____ Text

Richard Wenk’s 1986 comedy-horror, Vamp, follows two college students (Chris Makepeace and Robert Rusler) who try to weasel their way into a fraternity by hiring a stripper who turns out to be the vampire, Queen Katrina, played by the elusive triple threat, Grace Jones. In spite of receiving top billing, Jones has not a line of dialogue in the film, instead relying on body movements and facial expressions to convey herself, “a standard practice of “Othering” in Hollywood that dates to the 1910s” (Hudson 134).
Katrina utilizes her sexual prowess in an unusual vampiric seduction game that resembles that of a werewolf: hissing, growling, and licking Rusler’s character A.J, a young white male.
This blatant animalism works in conjunction with the documentation of black bodies exhibited as animals for the white gaze, none more famously than South African captive, Saartjie Baartman. To escape slavery in Cape Town in the late 19th century, Baartman traveled to London and then to Paris as a one-woman freak show exhibition for white audiences who were unaccustomed to African people. Nicknamed, Hottentot Venus, Baartman’s large buttocks and wide hips were ogled at as a first hand look at the “wonders of the natural world”.
With her body turned into a commercial enterprise her humanity was further devalued when after her death at 25 years old, Baartman’s brain and genetilia were removed and put on display in a Parisian museum for fifty years and then shelved with alcohol as a preservative only to be returned to her native homeland in 2002 when a group of South African medical students demanded her return. Baartman’s labia was used as physical evidence to prove that African women had “primitive sexual appetite”, the fact that she didn’t speak English or French was used as a tool of humiliation, her voice silenced as a caged animal for European entertainment.

________

**Work task A**.
Reproduce the portion of the passage on Grace Jones in Vamp between "Richard Wenk’s 1986" and "young white male.", inclusive.
**Work task B**.
Write what follows the last sentence of the passage on Grace Jones in Vamp, carrying the text forward from there.

____ Collected data

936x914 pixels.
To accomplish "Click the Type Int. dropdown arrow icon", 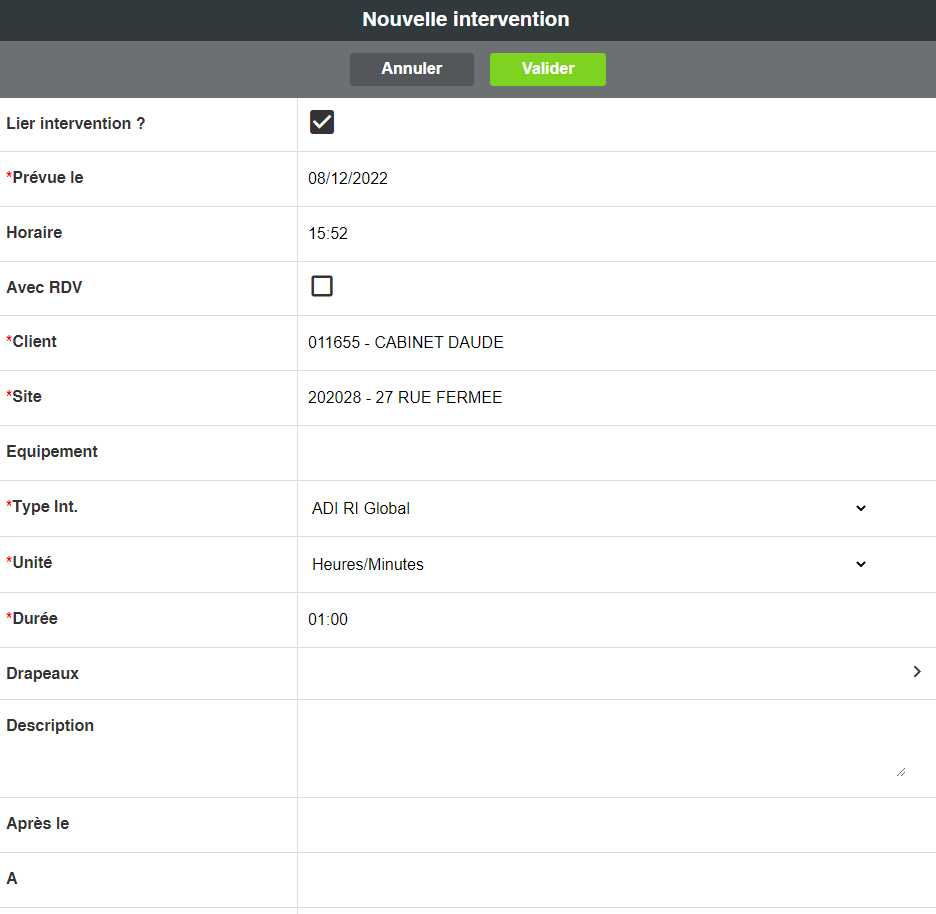I will (861, 508).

________

**Answer A**.
Richard Wenk’s 1986 comedy-horror, Vamp, follows two college students (Chris Makepeace and Robert Rusler) who try to weasel their way into a fraternity by hiring a stripper who turns out to be the vampire, Queen Katrina, played by the elusive triple threat, Grace Jones. In spite of receiving top billing, Jones has not a line of dialogue in the film, instead relying on body movements and facial expressions to convey herself, “a standard practice of “Othering” in Hollywood that dates to the 1910s” (Hudson 134).
Katrina utilizes her sexual prowess in an unusual vampiric seduction game that resembles that of a werewolf: hissing, growling, and licking Rusler’s character A.J, a young white male.

**Answer B**.
Underneath the 1980’s camp factor, Vamp represents a world where white men are helpless when in the grip of a black woman, despite the centuries of sexual violence that has been inflicted on black women throughout the diaspora by white men. In cinema, the gaze is still in full effect and can be seen in Vamp: “although reaction shots of Katrina’s audience are inserted into the performance sequence, none adopts her point of view. Katrina is always on-screen, always under someone else’s gaze, even when she attacks her victims (Hudson 135). As a silent unusual femme fatale, Katrina is the embodiment of foreign eroticism, a creature of the night marked by exotic tribal marks and a penchant for human blood. Katrina’s monstrous-feminine is laced in her dual identity of blackness and womanhood, a feminine mystique that is the sight of imitation and percussion.
Sanders, Barry. Unsuspecting Souls: The Disappearance of the Human Being. Berkeley: Counterpoint, 2009. Print.
Hudson, Dale M. "Vampires of Color And the Performance of Multicultural Whiteness." Border Crossings and Multicultural Whiteness: Nationalism in the Global Production and US Reception of Vampire Films. 2004. Print.